A person can make small or large disturbances, but the medium determines how rapidly that disturbance is passed from one region to the next. On the same string, pulses with different shapes still travel with the same basic speed if the string properties remain unchanged.

Wave speed: The rate at which a wave disturbance propagates through a medium.

This is why wave speed is treated as a property of the system rather than a property of the source alone. Different wave types rely on different physical mechanisms. In some cases the medium’s elasticity is most important; in others, inertia or internal forces dominate. The specification’s phrase wave type and the medium properties means you should ask two questions: what kind of wave is it, and what features of the material control how easily the disturbance is transmitted?

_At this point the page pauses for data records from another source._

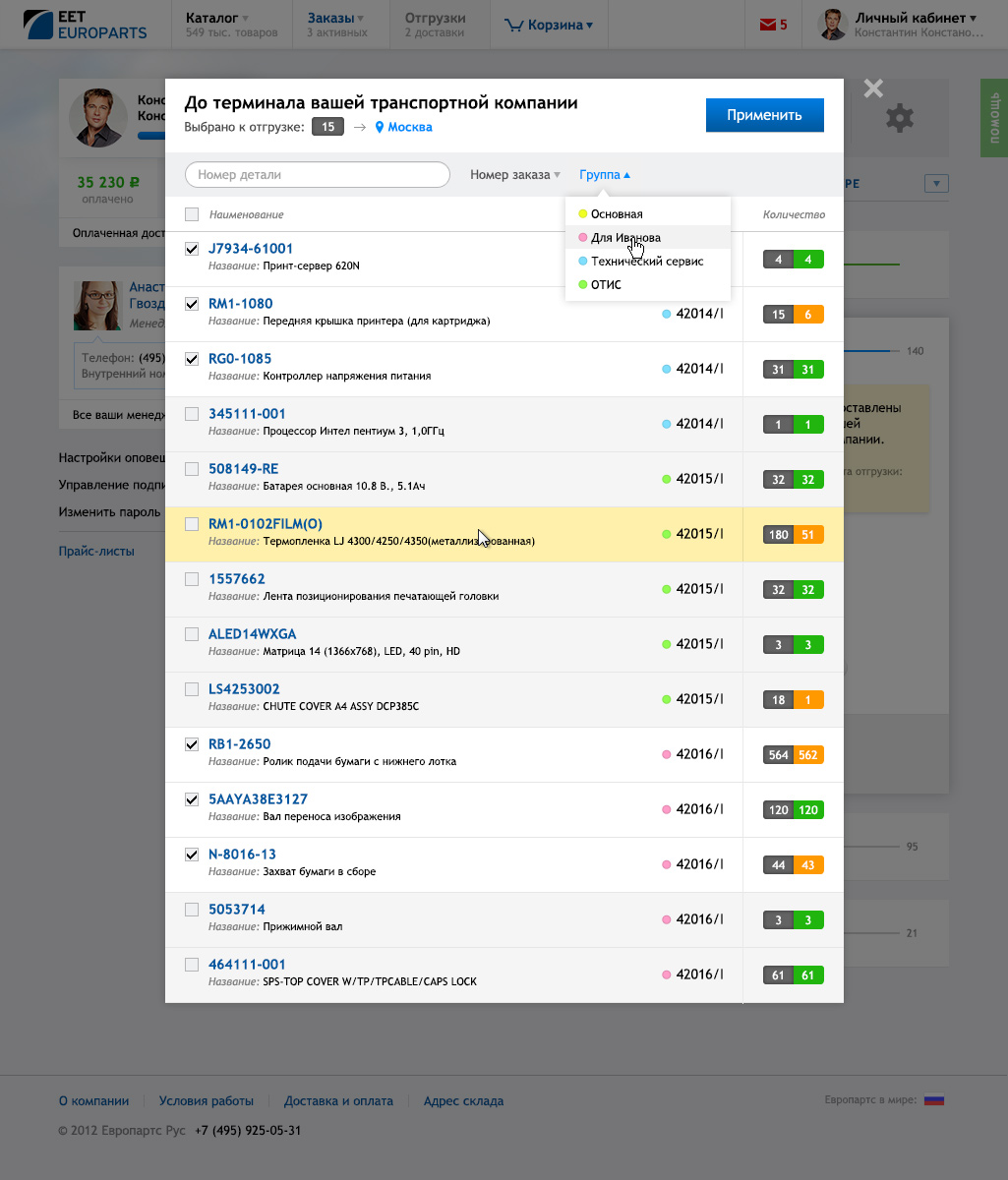This screenshot has height=1180, width=1008.
Task: Click the EET Europarts logo
Action: point(86,25)
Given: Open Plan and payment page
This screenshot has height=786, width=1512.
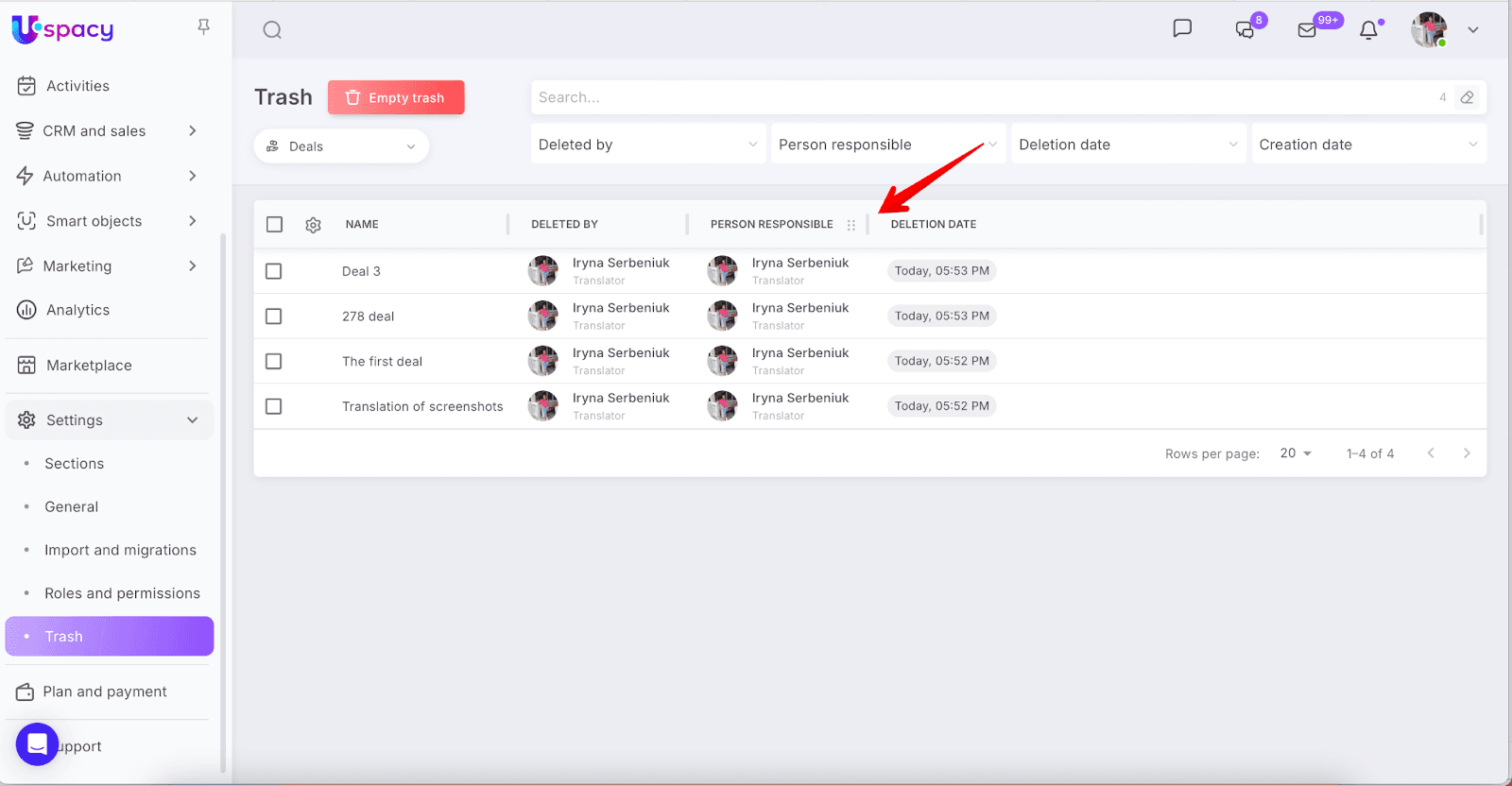Looking at the screenshot, I should (104, 692).
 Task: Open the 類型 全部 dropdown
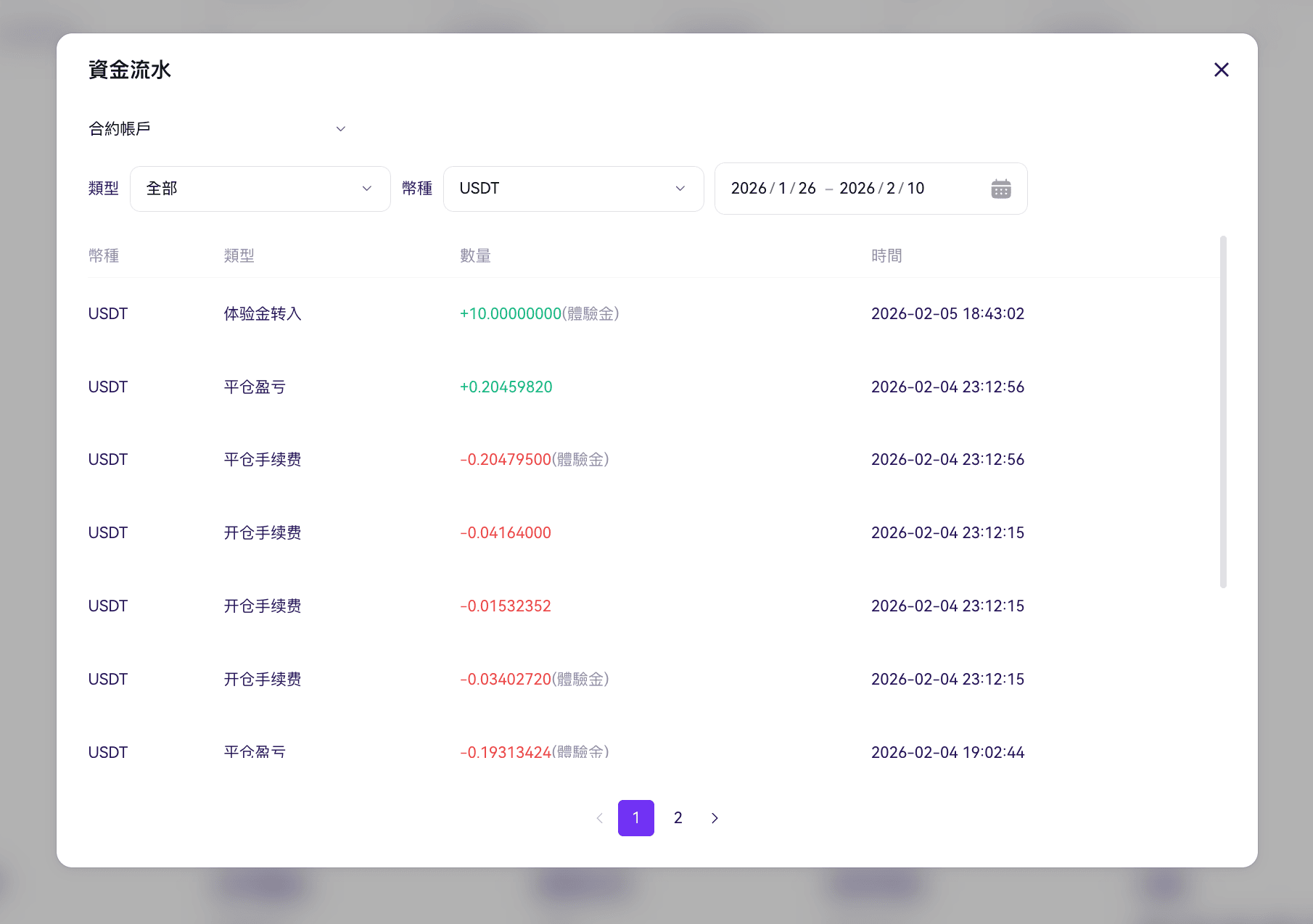click(260, 189)
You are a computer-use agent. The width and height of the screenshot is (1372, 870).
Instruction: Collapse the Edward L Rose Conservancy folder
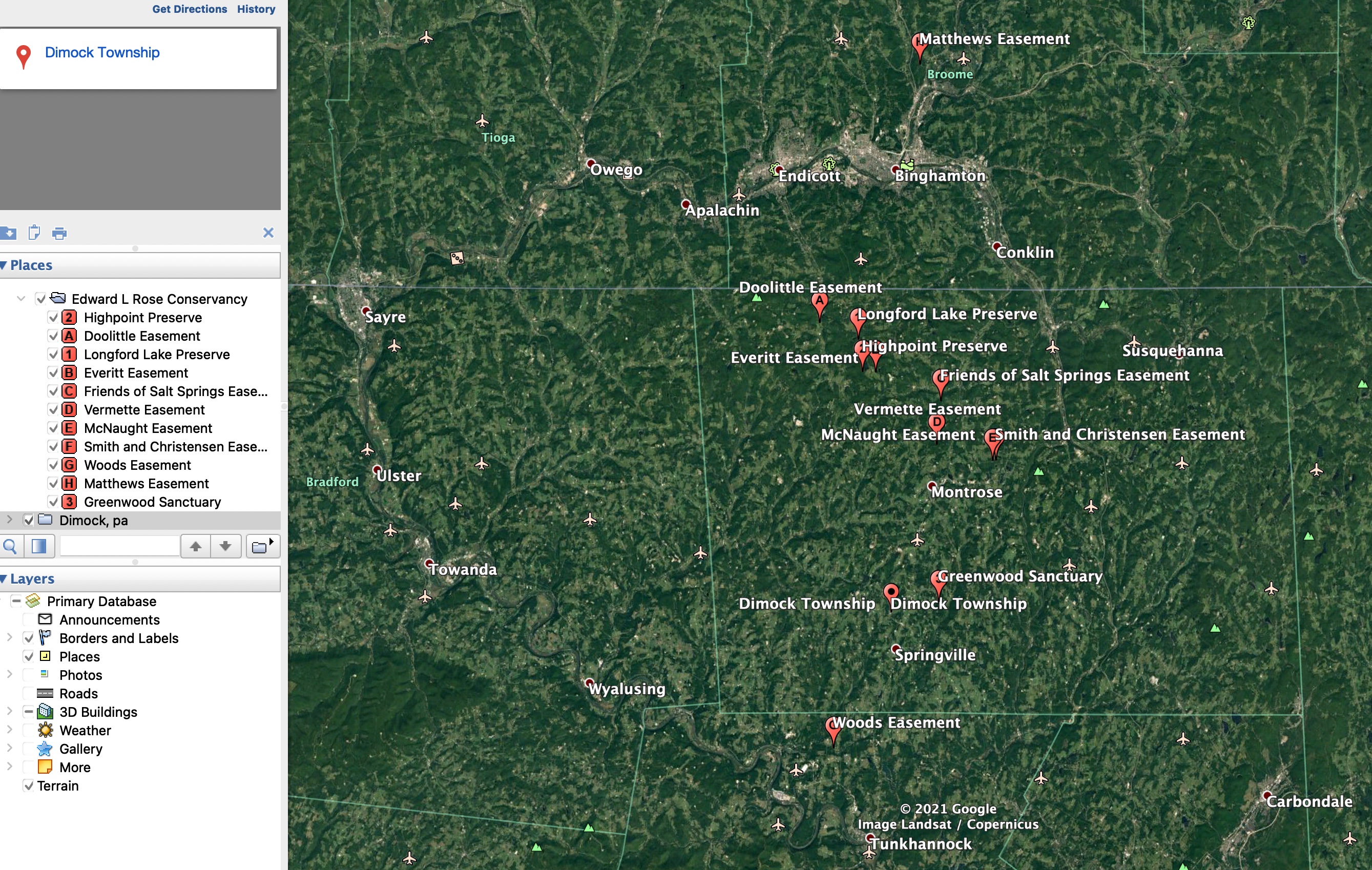(21, 299)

Why medium properties matter

A wave moves because one part of a medium influences the next part. Two broad ideas determine how quickly that transfer happens:

  • Restoring effects tend to pull the medium back toward equilibrium.

  • Inertia resists changes in motion because the medium has mass.

A stronger restoring effect usually leads to a faster wave, because a disturbed region can pull or push neighboring regions more strongly. Greater inertia usually leads to a slower wave, because more mass must be accelerated before the disturbance can continue onward. These same ideas appear in many wave situations, but on a string they can be expressed especially clearly.

For a string, the restoring effect comes from the tension in the string.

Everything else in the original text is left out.